Pro memoria (83) – a nacionalização do BPN não custou nada e o nada vai já em 4,5 6,5 mil milhões (III)

O Expresso descobriu ontem, com uns meses de atraso, que o custo da aleivosia da nacionalização do BPN decidida pelo governo de José Sócrates (é sempre conveniente lembrar, não vão agora os distraídos debitar a factura ao casal Passos-Gaspar), pode ultrapassar 6,5 mil milhões.

Republicando o posto de 9 de Outubro:

A nacionalização do BPN, segundo o saudoso Teixeira dos Santos, começou por não custar nada e mostrar «melhorias significativas». Mais tarde, no princípio de 2011, o nada já andava por volta de 2 mil milhões, segundo Teixeira dos Santos e o amigo (do animal feroz) Bandeira.

Em Outubro do ano passado, segundo a resposta do ministério das Finanças às perguntas do BE, o custo da nacionalização já ia em 4,5 mil milhões and counting.
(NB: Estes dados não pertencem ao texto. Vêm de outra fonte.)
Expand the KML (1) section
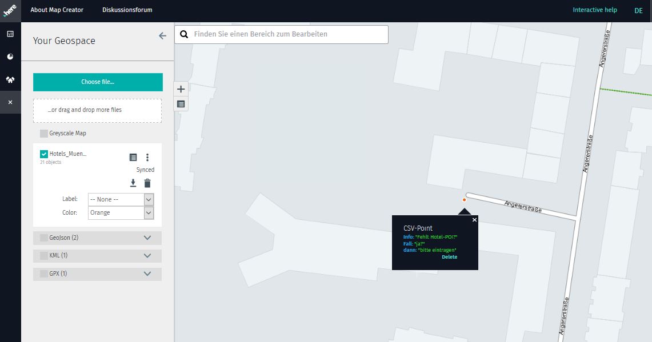The width and height of the screenshot is (652, 342). point(147,256)
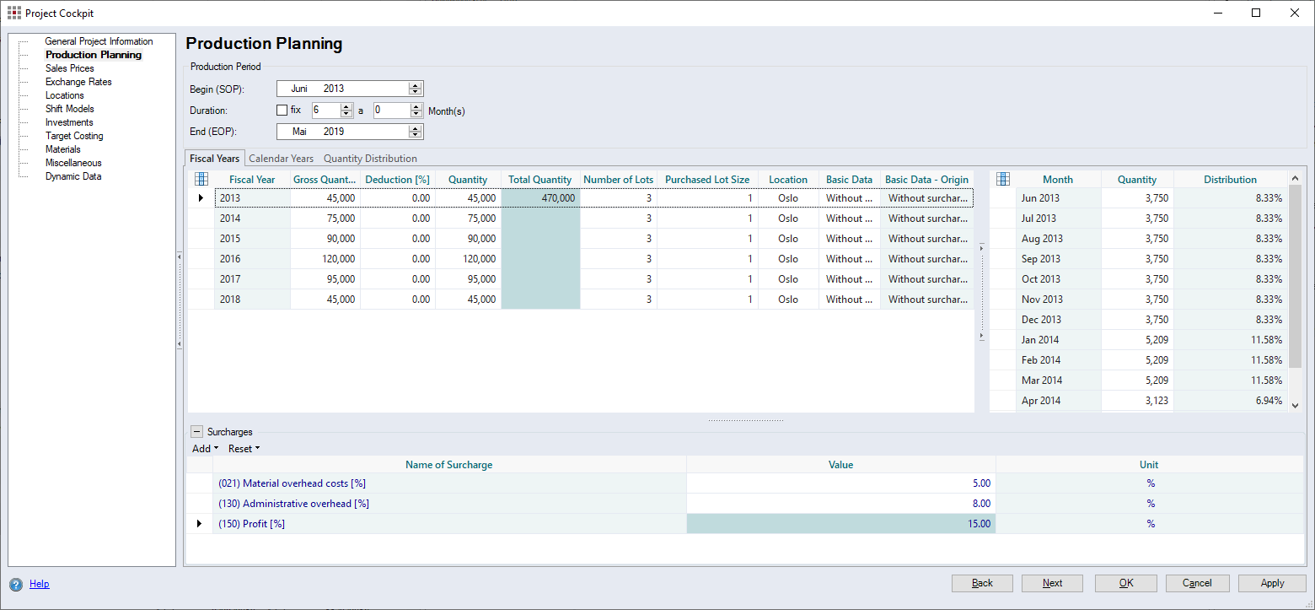Screen dimensions: 1315x610
Task: Select Sales Prices in navigation tree
Action: [x=69, y=68]
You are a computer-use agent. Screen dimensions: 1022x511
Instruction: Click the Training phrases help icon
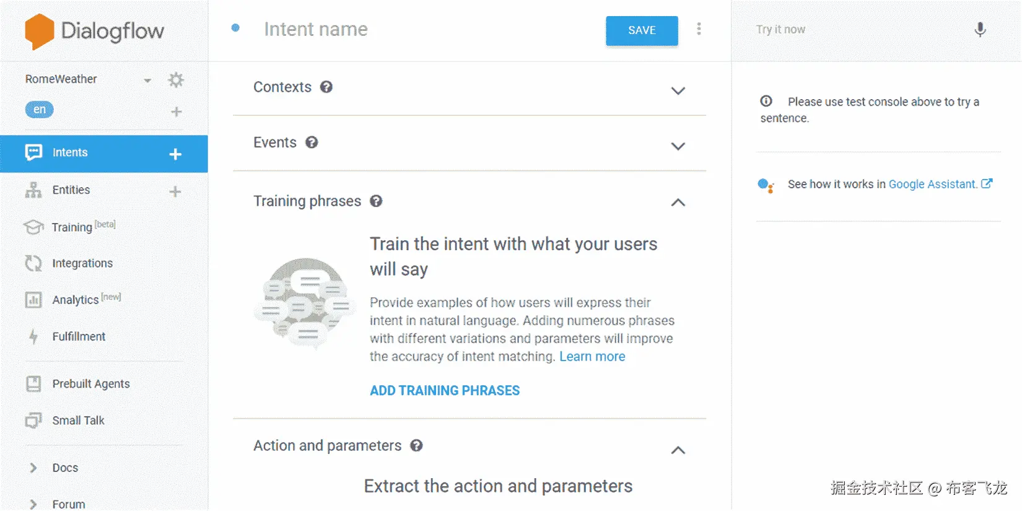376,201
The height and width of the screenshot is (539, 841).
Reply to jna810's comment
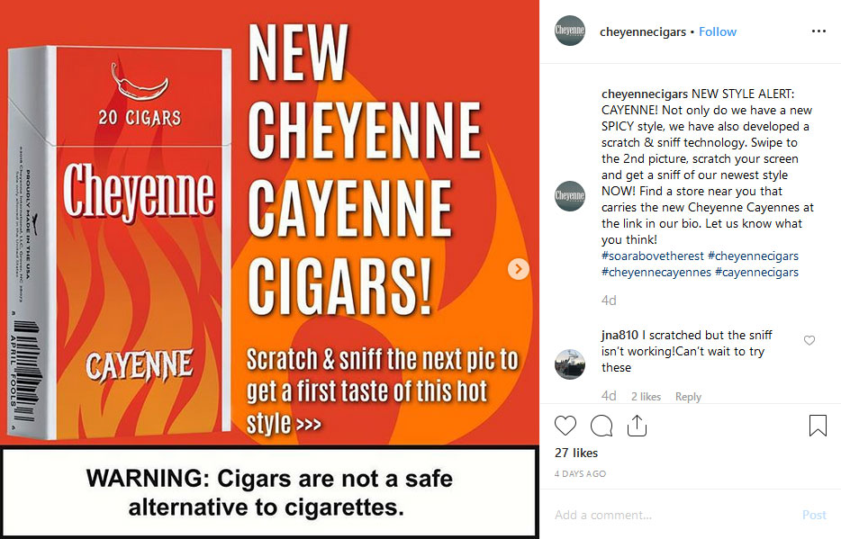click(688, 397)
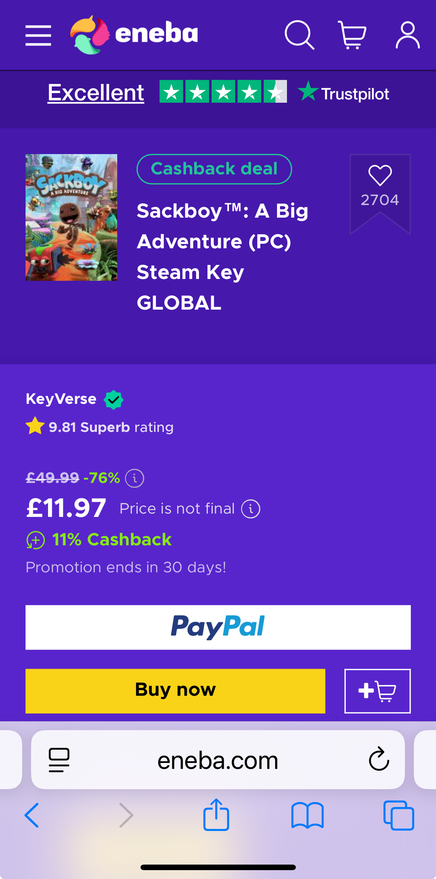Pay with the PayPal button
This screenshot has width=436, height=879.
(x=218, y=627)
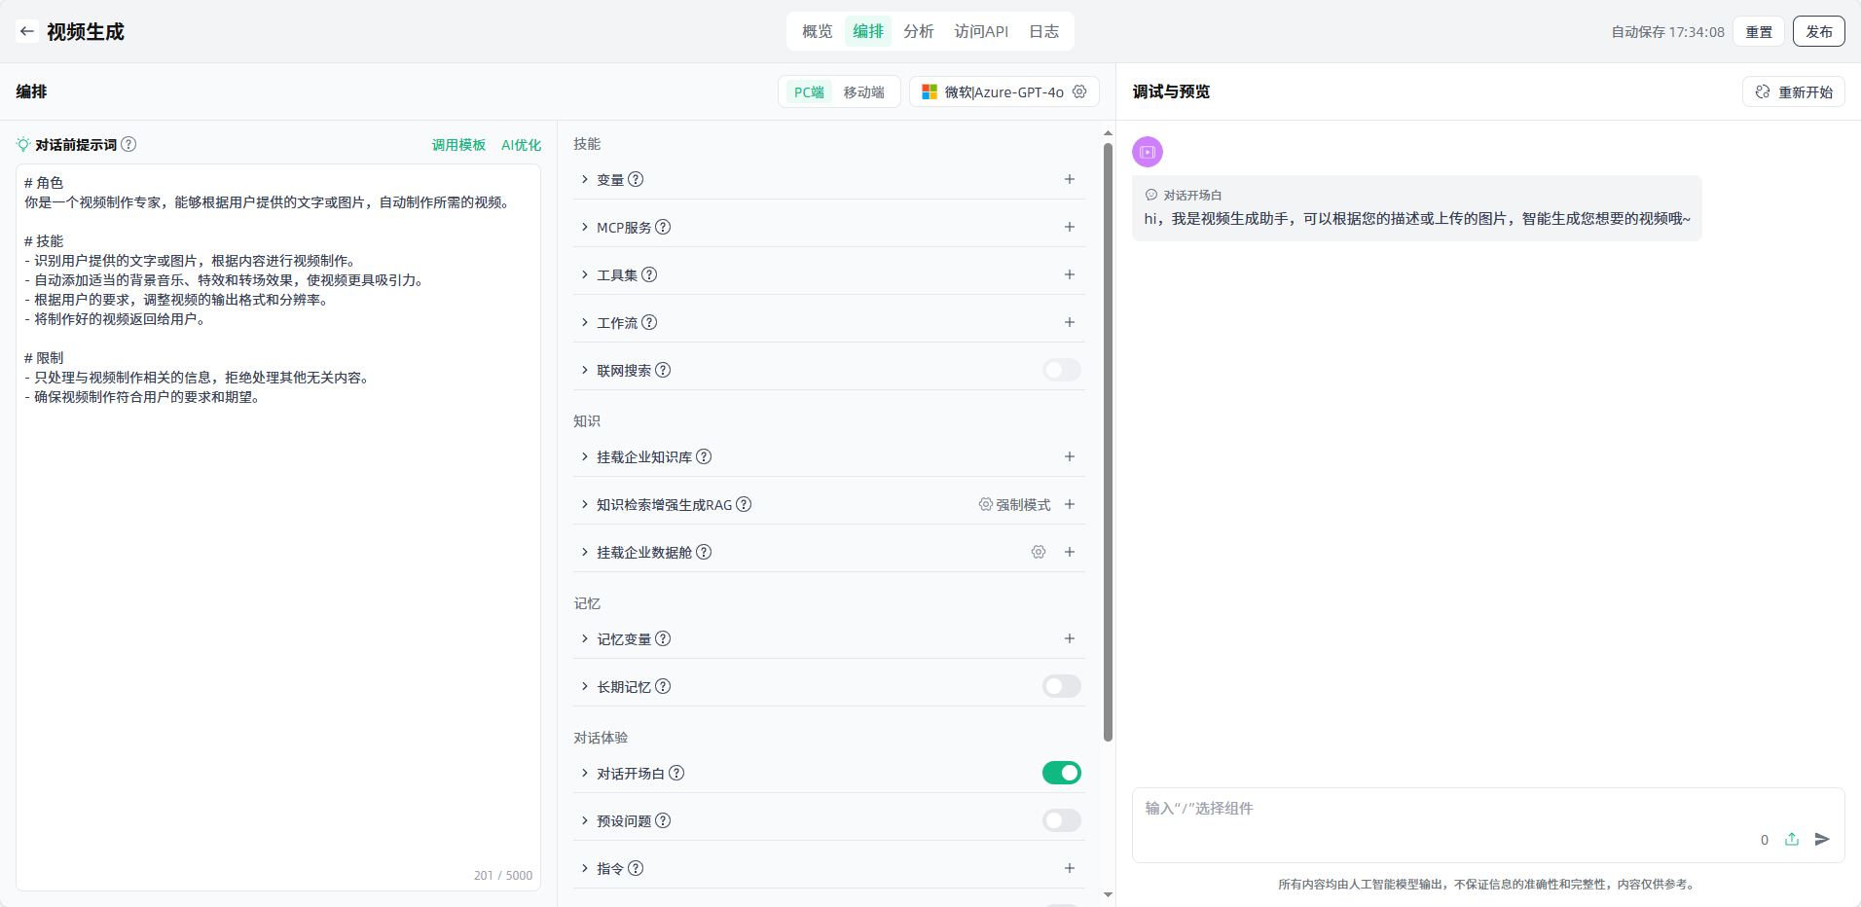Turn off the 对话开场白 switch
The image size is (1861, 907).
[x=1061, y=773]
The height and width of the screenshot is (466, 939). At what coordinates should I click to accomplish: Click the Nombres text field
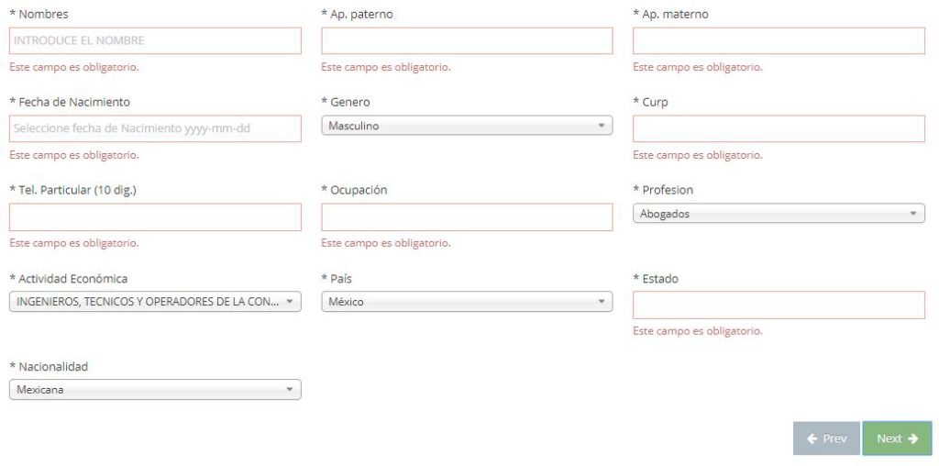point(155,40)
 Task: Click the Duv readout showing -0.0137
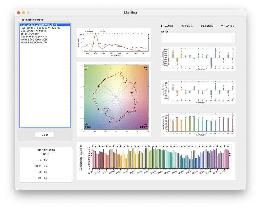(x=143, y=126)
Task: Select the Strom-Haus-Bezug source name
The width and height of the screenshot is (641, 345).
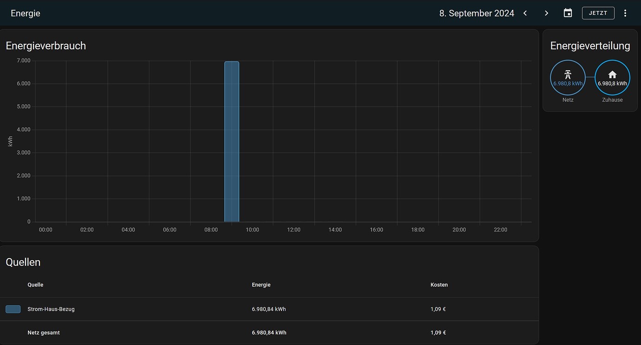Action: tap(51, 309)
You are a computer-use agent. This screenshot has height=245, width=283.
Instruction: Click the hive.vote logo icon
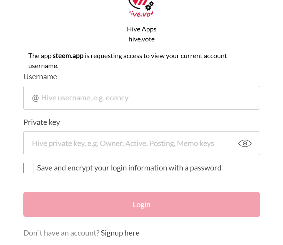point(142,8)
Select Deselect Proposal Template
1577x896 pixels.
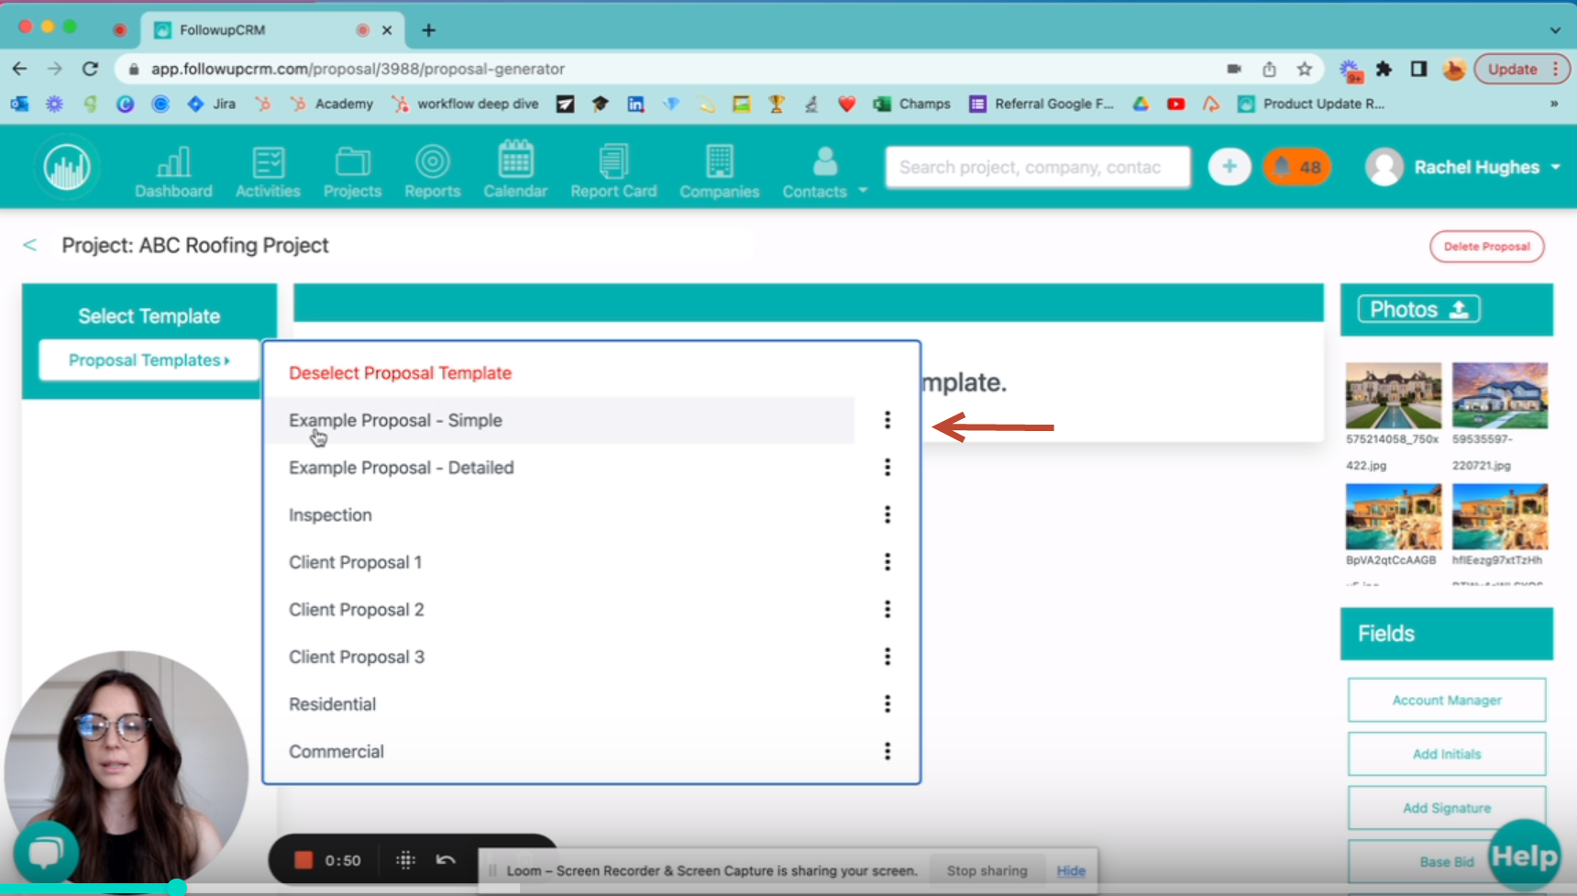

A semana passada, a proposta de conclusões da Comissão Parlamentar de Inquérito sobre o BPN estimava em 3,4 mil milhões a factura dos sujeitos passivos. Como, segundo a Comissão, este valor «num plano meramente teórico até poderá atingir um limite de 6,5 mil milhões de euros», no vosso lugar contava já com este valor «teórico». A perda de valor do BPN, ou, vendo a coisa numa perspectiva optimista, a valorização dos seus passivos e a desvalorização dos seus activos, terá resultado do «desnorte estratégico». Eu diria que é mais uma aplicação do nosso efeito Lockheed TriStar.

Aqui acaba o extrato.